I’ve turned over a new leaf and cauliflower is behind it. Cauliflower used to be one of my least favorite vegetables, until I got a little adventurous with cooking it. Now it’s my favorite substitution to make some meals or snacks lower in calories.
As I shared yesterday, I’ve made Cauliflower Potato Soup a few times. I thought I’d share some other yummy cauliflower recipes with you.
Cauliflower Pizza Bites
I made these many months ago, and I’m getting ready to make them again. They’re a great snack to have around.
Cauliflower Fried Rice
Cauliflower Fried Rice is a nice, low-carb substitute for rice. I’m not a huge fan of this on its own, but when eaten with a stir-fry, it’s tasty. For some reason it always tastes even better to me the next day when I reheat it as a snack.

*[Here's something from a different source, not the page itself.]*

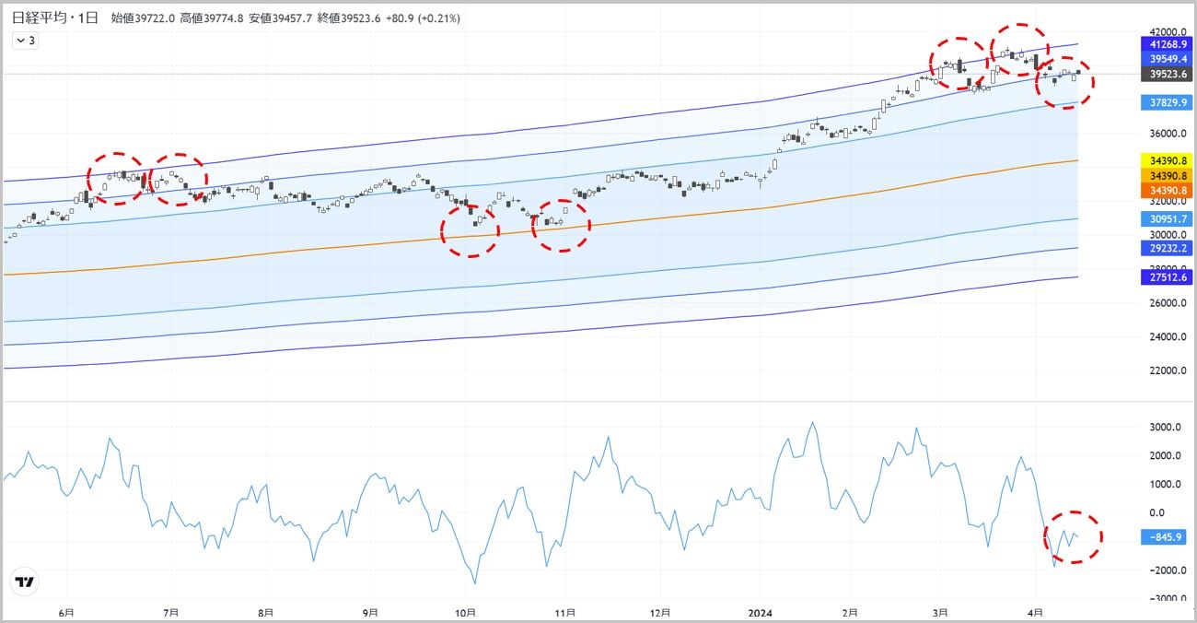Click the 6月 label on the time axis
This screenshot has height=623, width=1197.
66,612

I stick the cauliflower in a food processor and then stir-fry it in a pan with a little olive oil. I mix in chopped bell peppers and diced green onions and season with salt and pepper. Sometimes I use garlic salt. Other times, I throw some minced garlic in. I’ve also slipped a dash of Sriracha sauce in before to liven it up a bit.
This is simple to make and tasty. My mother-in-law made roasted cauliflower with dinner a while back. It’s as simple as tossing fresh cauliflower florets in olive oil and sprinkling with salt and pepper. They’re so yummy. I’ve made extra several times so that I can have them as a snack the next day. They’re really good dipped in marinara sauce.
Cauliflower Tater Tots
I’ve only tried these once so far, and it was a bit of a bust, mostly because I didn’t have the necessary tools to make them tot shaped. I think they would turn out better, if I had mixed a bit of chopped cauliflower in with the pureed stuff.

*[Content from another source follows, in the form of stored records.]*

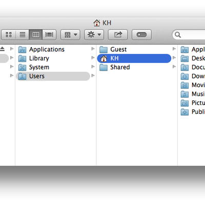
Task: Switch to list view mode
Action: tap(23, 35)
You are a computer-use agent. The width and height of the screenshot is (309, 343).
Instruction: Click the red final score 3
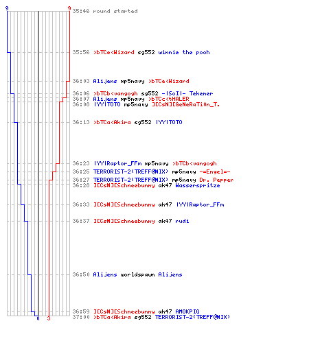(x=49, y=318)
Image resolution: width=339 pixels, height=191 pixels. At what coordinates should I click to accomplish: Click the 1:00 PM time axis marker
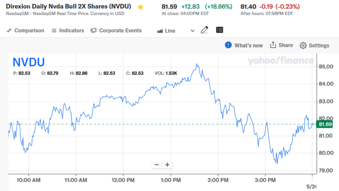(x=171, y=180)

I used light butter and fat-free half and half instead of heavy cream.
They looked weird, but they did taste good.
Follow the same recipe as the tots, but heat the mash up and eat as is. Yummy!
Spicy Buffalo Cauliflower
I saw this on Pinterest a few months ago and tried it out. Yum!
I used Frank’s Buffalo Sauce. I’ve made them a few other times as a snack, but I just put the sauce on them.
Cauliflower and Potato Casserole
I seem to have lost my picture of this…grr! It’s an experimental concoction that I’ve made a few times. I’m still working on improving it, but I thought I’d share it anyway.
2 small russet potatoes
1 small head of cauliflower, or half a large head
1/3 cup chicken broth
1/3 cup milk (I use 1%, but 2% would probably work better)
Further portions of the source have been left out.